| GIVEN PASSAGE |
☆ ☆ ☆

The first theological state is the necessary starting point of human intelligence. The human mind primarily focuses its attention on the "inner nature of beings and to the first and final causes of all phenomena it observes." (Ferre 2) This means that the mind is looking for the cause and effect of an action that will govern the social world. Therefore, it "represents these phenomena as being produced by a direct and continuous action of more or less numerous supernatural agents, whose arbitrary interventions explain all the apparent anomalies of the universe." (Ferre 2)

This primary subset of the theological state is known as fetishism, where the phenomena must be caused and created by a theological supernatural being such as God, making humans view every event in the universe as a direct will from these supernatural agents. Some people believed in souls or spirits that possessed inanimate objects and practiced Animism. These natural spiritual beings who possessed souls and may exist apart from the material bodies were capable of interacting with humans, therefore requiring sacrifices and worship to please the agents.

With all these new reasons behind phenomena, numerous fetishisms occur, needing several gods to continue to explain events.

☆ ☆ ☆

| DATA SECTION |
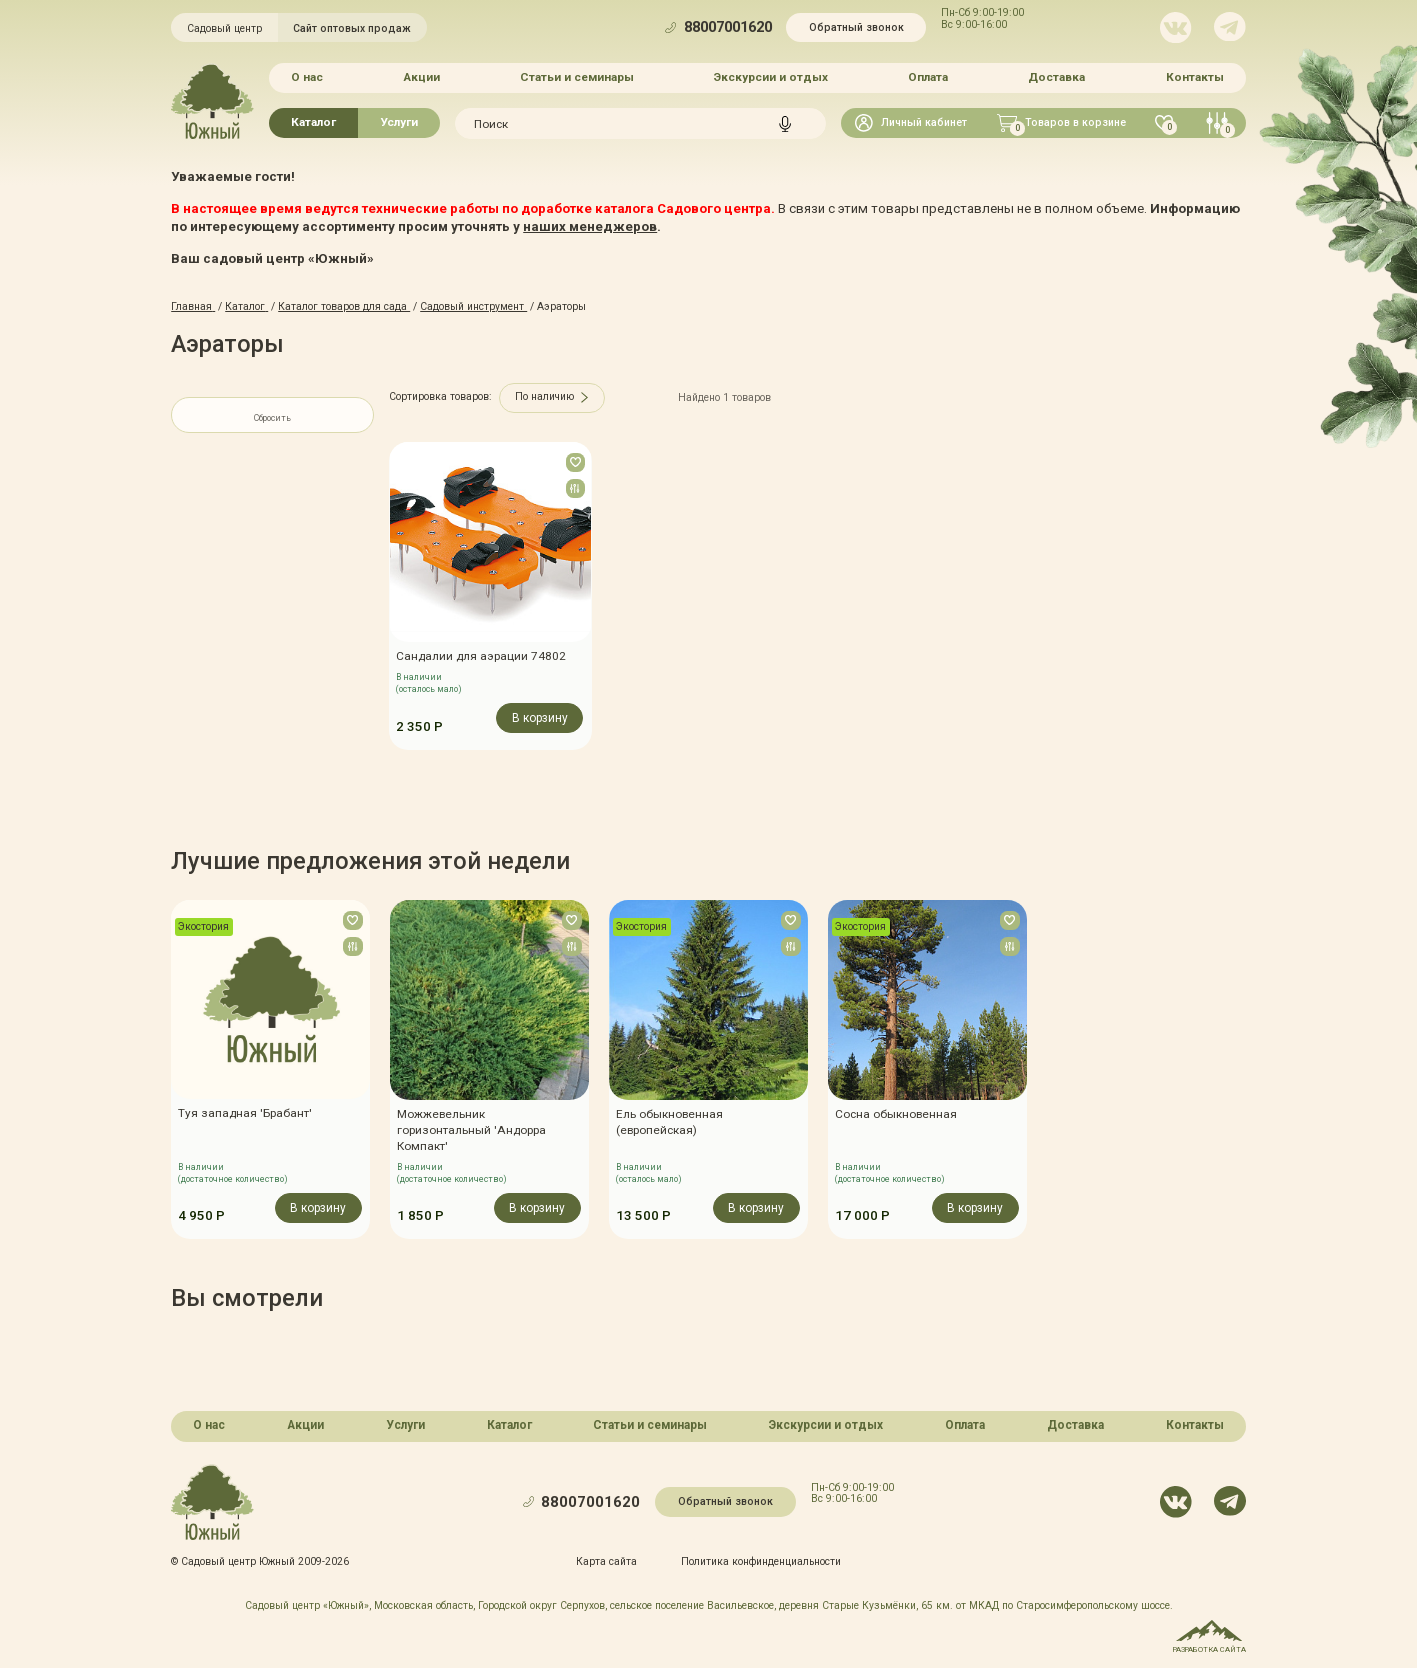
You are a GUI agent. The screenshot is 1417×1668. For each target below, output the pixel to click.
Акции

☆ ☆ ☆

| YOUR INSTRUCTIONS |
Rewrite the stretch of the passage on the theological state from "This primary subset" through "please the agents.", swapping "sacrifices" for "offerings". Answer using only the passage on the theological state and nothing from the lines.

| ANSWER |
This primary subset of the theological state is known as fetishism, where the phenomena must be caused and created by a theological supernatural being such as God, making humans view every event in the universe as a direct will from these supernatural agents. Some people believed in souls or spirits that possessed inanimate objects and practiced Animism. These natural spiritual beings who possessed souls and may exist apart from the material bodies were capable of interacting with humans, therefore requiring offerings and worship to please the agents.